- PROBLEM -
Rewrite the rows below, replacing "Identify the location of" with "Give the position of" wherever it occurs and leaving everything else unchanged.

※ ※ ※

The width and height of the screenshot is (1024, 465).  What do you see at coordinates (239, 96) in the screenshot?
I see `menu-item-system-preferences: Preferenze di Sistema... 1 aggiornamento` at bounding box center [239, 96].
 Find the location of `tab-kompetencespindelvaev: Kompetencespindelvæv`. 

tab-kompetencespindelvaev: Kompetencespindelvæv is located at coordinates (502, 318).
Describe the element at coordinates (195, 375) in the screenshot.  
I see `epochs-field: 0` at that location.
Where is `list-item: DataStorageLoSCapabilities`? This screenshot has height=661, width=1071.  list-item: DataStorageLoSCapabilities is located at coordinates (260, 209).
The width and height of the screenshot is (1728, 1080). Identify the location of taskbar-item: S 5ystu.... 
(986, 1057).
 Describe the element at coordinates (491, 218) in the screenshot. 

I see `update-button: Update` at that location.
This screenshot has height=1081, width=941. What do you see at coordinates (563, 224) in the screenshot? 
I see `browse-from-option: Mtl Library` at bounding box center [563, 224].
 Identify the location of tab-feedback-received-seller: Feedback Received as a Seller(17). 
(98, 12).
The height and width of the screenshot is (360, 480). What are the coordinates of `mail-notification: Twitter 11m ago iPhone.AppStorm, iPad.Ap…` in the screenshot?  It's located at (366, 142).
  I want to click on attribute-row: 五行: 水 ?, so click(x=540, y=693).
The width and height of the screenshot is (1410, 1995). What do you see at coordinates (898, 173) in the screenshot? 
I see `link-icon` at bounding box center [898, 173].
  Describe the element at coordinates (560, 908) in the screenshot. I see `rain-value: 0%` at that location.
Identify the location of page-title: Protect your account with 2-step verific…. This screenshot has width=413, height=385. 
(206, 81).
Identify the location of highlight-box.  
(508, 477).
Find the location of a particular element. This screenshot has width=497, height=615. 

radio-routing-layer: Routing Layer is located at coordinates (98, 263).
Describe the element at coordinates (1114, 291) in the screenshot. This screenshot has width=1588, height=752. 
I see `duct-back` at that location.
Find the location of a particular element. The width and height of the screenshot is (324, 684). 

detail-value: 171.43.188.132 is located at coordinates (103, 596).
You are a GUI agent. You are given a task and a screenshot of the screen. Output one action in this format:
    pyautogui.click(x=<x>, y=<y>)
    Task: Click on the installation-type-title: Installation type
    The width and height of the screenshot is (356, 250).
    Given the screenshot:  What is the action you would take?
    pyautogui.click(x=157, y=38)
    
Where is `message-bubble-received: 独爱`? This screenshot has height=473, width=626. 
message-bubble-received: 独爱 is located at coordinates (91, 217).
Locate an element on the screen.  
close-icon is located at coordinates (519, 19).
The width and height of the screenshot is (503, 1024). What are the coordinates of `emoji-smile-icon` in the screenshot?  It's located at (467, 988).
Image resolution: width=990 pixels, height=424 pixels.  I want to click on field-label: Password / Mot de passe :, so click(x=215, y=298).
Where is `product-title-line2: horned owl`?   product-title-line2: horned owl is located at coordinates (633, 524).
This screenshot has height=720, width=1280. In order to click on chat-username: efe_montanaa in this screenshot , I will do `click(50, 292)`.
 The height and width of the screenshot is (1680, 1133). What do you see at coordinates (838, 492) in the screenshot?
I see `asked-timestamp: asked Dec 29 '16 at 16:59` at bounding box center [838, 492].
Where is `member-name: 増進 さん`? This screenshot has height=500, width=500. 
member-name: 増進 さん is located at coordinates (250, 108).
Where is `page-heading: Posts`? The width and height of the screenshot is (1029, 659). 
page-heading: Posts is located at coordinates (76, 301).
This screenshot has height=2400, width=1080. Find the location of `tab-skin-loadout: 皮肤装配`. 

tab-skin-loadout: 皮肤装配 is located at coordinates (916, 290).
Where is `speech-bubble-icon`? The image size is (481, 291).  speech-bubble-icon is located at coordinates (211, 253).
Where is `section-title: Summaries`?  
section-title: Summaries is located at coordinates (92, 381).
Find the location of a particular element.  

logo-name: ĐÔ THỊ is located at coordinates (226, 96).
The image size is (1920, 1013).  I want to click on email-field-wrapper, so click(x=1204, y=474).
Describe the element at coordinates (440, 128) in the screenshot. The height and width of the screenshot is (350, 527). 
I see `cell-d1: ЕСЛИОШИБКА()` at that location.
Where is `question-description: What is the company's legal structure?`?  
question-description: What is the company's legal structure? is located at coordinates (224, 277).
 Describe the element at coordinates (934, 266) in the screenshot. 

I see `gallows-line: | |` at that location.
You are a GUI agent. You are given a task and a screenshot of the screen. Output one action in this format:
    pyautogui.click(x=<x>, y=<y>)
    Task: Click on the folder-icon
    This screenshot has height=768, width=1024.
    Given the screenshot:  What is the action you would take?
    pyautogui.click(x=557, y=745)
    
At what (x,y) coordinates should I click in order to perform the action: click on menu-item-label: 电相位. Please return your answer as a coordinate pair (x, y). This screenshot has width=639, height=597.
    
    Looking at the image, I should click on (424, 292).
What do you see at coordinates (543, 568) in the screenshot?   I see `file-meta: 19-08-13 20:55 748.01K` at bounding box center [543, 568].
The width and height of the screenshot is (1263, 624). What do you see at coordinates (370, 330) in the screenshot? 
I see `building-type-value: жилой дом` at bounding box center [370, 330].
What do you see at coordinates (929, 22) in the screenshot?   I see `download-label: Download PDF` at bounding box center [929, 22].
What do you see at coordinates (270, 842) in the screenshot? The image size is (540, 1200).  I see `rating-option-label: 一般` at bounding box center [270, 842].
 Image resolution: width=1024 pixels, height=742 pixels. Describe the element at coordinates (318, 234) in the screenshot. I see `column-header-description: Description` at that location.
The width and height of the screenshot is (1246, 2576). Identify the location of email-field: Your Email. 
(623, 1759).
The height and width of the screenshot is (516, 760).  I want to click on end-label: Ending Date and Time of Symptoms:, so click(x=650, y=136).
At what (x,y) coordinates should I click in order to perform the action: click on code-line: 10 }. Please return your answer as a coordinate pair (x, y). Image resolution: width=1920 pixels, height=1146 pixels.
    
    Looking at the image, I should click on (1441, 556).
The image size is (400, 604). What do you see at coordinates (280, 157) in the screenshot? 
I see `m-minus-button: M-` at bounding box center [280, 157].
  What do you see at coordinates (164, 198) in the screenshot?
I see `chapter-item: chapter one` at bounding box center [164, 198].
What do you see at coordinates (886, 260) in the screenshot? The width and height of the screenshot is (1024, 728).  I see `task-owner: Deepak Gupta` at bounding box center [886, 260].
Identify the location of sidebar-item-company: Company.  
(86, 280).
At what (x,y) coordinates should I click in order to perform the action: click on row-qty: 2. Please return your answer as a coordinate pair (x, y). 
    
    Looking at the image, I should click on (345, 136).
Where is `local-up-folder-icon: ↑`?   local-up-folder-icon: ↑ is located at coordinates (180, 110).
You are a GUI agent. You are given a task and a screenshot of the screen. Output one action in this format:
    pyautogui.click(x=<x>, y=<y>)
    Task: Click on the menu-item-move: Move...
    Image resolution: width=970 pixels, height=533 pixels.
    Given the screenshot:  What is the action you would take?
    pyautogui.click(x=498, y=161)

※ ※ ※

- FINAL ANSWER -
The width and height of the screenshot is (1024, 465).  What do you see at coordinates (239, 96) in the screenshot?
I see `menu-item-system-preferences: Preferenze di Sistema... 1 aggiornamento` at bounding box center [239, 96].
 Find the location of `tab-kompetencespindelvaev: Kompetencespindelvæv`. 

tab-kompetencespindelvaev: Kompetencespindelvæv is located at coordinates (502, 318).
Describe the element at coordinates (195, 375) in the screenshot.  
I see `epochs-field: 0` at that location.
Where is `list-item: DataStorageLoSCapabilities`? This screenshot has height=661, width=1071.  list-item: DataStorageLoSCapabilities is located at coordinates (260, 209).
The width and height of the screenshot is (1728, 1080). Give the position of taskbar-item: S 5ystu.... 
(986, 1057).
 Describe the element at coordinates (491, 218) in the screenshot. 

I see `update-button: Update` at that location.
This screenshot has height=1081, width=941. What do you see at coordinates (563, 224) in the screenshot? 
I see `browse-from-option: Mtl Library` at bounding box center [563, 224].
 Give the position of tab-feedback-received-seller: Feedback Received as a Seller(17). 
(98, 12).
The height and width of the screenshot is (360, 480). What are the coordinates of `mail-notification: Twitter 11m ago iPhone.AppStorm, iPad.Ap…` in the screenshot?  It's located at (366, 142).
  I want to click on attribute-row: 五行: 水 ?, so click(x=540, y=693).
The width and height of the screenshot is (1410, 1995). What do you see at coordinates (898, 173) in the screenshot? 
I see `link-icon` at bounding box center [898, 173].
  Describe the element at coordinates (560, 908) in the screenshot. I see `rain-value: 0%` at that location.
Give the position of page-title: Protect your account with 2-step verific…. This screenshot has width=413, height=385. 
(206, 81).
Give the position of highlight-box.  
(508, 477).
Find the location of a particular element. This screenshot has width=497, height=615. 

radio-routing-layer: Routing Layer is located at coordinates (98, 263).
Describe the element at coordinates (1114, 291) in the screenshot. This screenshot has width=1588, height=752. 
I see `duct-back` at that location.
Find the location of a particular element. The width and height of the screenshot is (324, 684). 

detail-value: 171.43.188.132 is located at coordinates (103, 596).
You are a GUI agent. You are given a task and a screenshot of the screen. Output one action in this format:
    pyautogui.click(x=<x>, y=<y>)
    Task: Click on the installation-type-title: Installation type
    The width and height of the screenshot is (356, 250).
    Given the screenshot:  What is the action you would take?
    pyautogui.click(x=157, y=38)
    
Where is `message-bubble-received: 独爱`? This screenshot has height=473, width=626. 
message-bubble-received: 独爱 is located at coordinates (91, 217).
Locate an element on the screen.  
close-icon is located at coordinates (519, 19).
The width and height of the screenshot is (503, 1024). What are the coordinates of `emoji-smile-icon` in the screenshot?  It's located at (467, 988).
Image resolution: width=990 pixels, height=424 pixels.  I want to click on field-label: Password / Mot de passe :, so click(x=215, y=298).
Where is `product-title-line2: horned owl`?   product-title-line2: horned owl is located at coordinates (633, 524).
This screenshot has height=720, width=1280. In order to click on chat-username: efe_montanaa in this screenshot , I will do `click(50, 292)`.
 The height and width of the screenshot is (1680, 1133). What do you see at coordinates (838, 492) in the screenshot?
I see `asked-timestamp: asked Dec 29 '16 at 16:59` at bounding box center [838, 492].
Where is `member-name: 増進 さん`? This screenshot has height=500, width=500. 
member-name: 増進 さん is located at coordinates (250, 108).
Where is `page-heading: Posts`? The width and height of the screenshot is (1029, 659). 
page-heading: Posts is located at coordinates (76, 301).
This screenshot has height=2400, width=1080. Find the location of `tab-skin-loadout: 皮肤装配`. 

tab-skin-loadout: 皮肤装配 is located at coordinates (916, 290).
Where is `speech-bubble-icon`? The image size is (481, 291).  speech-bubble-icon is located at coordinates (211, 253).
Where is `section-title: Summaries`?  
section-title: Summaries is located at coordinates (92, 381).
Find the location of a particular element.  

logo-name: ĐÔ THỊ is located at coordinates (226, 96).
The image size is (1920, 1013).  I want to click on email-field-wrapper, so click(x=1204, y=474).
Describe the element at coordinates (440, 128) in the screenshot. The height and width of the screenshot is (350, 527). 
I see `cell-d1: ЕСЛИОШИБКА()` at that location.
Where is `question-description: What is the company's legal structure?`?  
question-description: What is the company's legal structure? is located at coordinates (224, 277).
 Describe the element at coordinates (934, 266) in the screenshot. 

I see `gallows-line: | |` at that location.
You are a GUI agent. You are given a task and a screenshot of the screen. Output one action in this format:
    pyautogui.click(x=<x>, y=<y>)
    Task: Click on the folder-icon
    This screenshot has height=768, width=1024.
    Given the screenshot:  What is the action you would take?
    pyautogui.click(x=557, y=745)
    
At what (x,y) coordinates should I click in order to perform the action: click on menu-item-label: 电相位. Please return your answer as a coordinate pair (x, y). This screenshot has width=639, height=597.
    
    Looking at the image, I should click on (424, 292).
What do you see at coordinates (543, 568) in the screenshot?   I see `file-meta: 19-08-13 20:55 748.01K` at bounding box center [543, 568].
The width and height of the screenshot is (1263, 624). What do you see at coordinates (370, 330) in the screenshot? 
I see `building-type-value: жилой дом` at bounding box center [370, 330].
What do you see at coordinates (929, 22) in the screenshot?   I see `download-label: Download PDF` at bounding box center [929, 22].
What do you see at coordinates (270, 842) in the screenshot? The image size is (540, 1200).  I see `rating-option-label: 一般` at bounding box center [270, 842].
 Image resolution: width=1024 pixels, height=742 pixels. Describe the element at coordinates (318, 234) in the screenshot. I see `column-header-description: Description` at that location.
The width and height of the screenshot is (1246, 2576). Give the position of email-field: Your Email. 
(623, 1759).
The height and width of the screenshot is (516, 760).  I want to click on end-label: Ending Date and Time of Symptoms:, so click(x=650, y=136).
At what (x,y) coordinates should I click in order to perform the action: click on code-line: 10 }. Please return your answer as a coordinate pair (x, y). Image resolution: width=1920 pixels, height=1146 pixels.
    
    Looking at the image, I should click on (1441, 556).
The image size is (400, 604). What do you see at coordinates (280, 157) in the screenshot? 
I see `m-minus-button: M-` at bounding box center [280, 157].
  What do you see at coordinates (164, 198) in the screenshot?
I see `chapter-item: chapter one` at bounding box center [164, 198].
What do you see at coordinates (886, 260) in the screenshot? The width and height of the screenshot is (1024, 728).  I see `task-owner: Deepak Gupta` at bounding box center [886, 260].
Give the position of sidebar-item-company: Company.  
(86, 280).
At what (x,y) coordinates should I click in order to perform the action: click on row-qty: 2. Please return your answer as a coordinate pair (x, y). 
    
    Looking at the image, I should click on (345, 136).
Where is `local-up-folder-icon: ↑`?   local-up-folder-icon: ↑ is located at coordinates (180, 110).
You are a GUI agent. You are given a task and a screenshot of the screen. Output one action in this format:
    pyautogui.click(x=<x>, y=<y>)
    Task: Click on the menu-item-move: Move...
    Image resolution: width=970 pixels, height=533 pixels.
    Given the screenshot:  What is the action you would take?
    pyautogui.click(x=498, y=161)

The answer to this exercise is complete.